=== Available data ===

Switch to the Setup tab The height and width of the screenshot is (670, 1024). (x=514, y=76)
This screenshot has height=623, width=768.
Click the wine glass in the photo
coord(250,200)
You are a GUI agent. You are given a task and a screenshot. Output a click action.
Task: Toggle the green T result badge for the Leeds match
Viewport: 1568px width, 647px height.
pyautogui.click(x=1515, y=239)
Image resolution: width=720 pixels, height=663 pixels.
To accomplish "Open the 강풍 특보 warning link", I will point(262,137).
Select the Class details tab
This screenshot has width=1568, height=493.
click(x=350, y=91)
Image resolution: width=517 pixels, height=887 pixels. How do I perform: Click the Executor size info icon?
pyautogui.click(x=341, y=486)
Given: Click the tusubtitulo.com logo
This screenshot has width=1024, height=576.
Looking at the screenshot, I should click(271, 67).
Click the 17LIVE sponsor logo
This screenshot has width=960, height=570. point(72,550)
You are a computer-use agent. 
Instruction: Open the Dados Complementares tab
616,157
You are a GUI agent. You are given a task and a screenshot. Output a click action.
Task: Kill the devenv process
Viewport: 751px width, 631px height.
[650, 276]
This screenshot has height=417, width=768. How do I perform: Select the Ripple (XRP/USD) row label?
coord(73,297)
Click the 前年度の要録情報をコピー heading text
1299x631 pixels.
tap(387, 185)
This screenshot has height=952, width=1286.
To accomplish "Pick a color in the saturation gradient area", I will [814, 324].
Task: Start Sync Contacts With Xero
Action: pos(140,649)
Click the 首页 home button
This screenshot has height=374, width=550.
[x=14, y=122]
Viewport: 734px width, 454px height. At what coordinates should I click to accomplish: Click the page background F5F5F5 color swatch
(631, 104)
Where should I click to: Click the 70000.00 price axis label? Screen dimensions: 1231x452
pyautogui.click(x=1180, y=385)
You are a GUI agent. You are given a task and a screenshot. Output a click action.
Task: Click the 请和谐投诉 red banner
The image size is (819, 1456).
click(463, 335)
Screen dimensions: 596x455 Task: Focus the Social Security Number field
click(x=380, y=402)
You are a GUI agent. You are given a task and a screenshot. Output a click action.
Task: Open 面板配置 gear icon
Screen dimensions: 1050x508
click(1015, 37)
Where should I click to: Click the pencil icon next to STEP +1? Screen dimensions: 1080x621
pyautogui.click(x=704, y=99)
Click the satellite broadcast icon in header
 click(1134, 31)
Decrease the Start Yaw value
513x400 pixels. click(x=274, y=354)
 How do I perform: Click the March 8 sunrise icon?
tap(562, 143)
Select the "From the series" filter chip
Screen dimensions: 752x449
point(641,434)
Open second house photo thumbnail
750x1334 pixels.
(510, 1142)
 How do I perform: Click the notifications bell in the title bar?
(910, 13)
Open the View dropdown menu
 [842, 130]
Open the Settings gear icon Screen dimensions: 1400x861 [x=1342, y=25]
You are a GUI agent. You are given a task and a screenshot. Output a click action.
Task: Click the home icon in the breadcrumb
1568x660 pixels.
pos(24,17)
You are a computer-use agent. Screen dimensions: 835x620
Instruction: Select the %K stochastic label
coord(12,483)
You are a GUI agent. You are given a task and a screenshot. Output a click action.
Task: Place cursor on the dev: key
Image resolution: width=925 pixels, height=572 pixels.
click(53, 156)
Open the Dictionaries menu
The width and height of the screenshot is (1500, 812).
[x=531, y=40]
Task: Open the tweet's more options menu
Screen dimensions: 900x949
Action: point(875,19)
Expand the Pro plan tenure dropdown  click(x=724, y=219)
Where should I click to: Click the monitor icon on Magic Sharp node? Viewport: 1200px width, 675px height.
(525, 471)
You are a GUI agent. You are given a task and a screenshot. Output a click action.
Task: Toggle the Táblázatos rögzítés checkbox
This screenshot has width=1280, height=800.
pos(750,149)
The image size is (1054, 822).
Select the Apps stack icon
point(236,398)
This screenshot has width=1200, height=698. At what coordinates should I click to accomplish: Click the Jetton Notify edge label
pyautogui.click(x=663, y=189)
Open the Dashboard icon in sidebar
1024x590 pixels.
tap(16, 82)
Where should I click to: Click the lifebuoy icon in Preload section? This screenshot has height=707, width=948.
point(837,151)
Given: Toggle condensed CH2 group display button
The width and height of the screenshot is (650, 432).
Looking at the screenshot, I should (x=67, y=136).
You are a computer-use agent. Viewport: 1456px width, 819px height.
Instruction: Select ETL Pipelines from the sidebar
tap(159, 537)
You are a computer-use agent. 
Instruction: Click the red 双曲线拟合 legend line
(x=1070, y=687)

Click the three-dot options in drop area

===

Work to complete =
Search the records for the word "computer", then list every line that has it.

Task response =
You are a computer-use agent. 
You are a computer-use agent. Screen dimensions: 835x620
You are a computer-use agent. Viewport: 1456px width, 819px height.
You are a computer-use agent. 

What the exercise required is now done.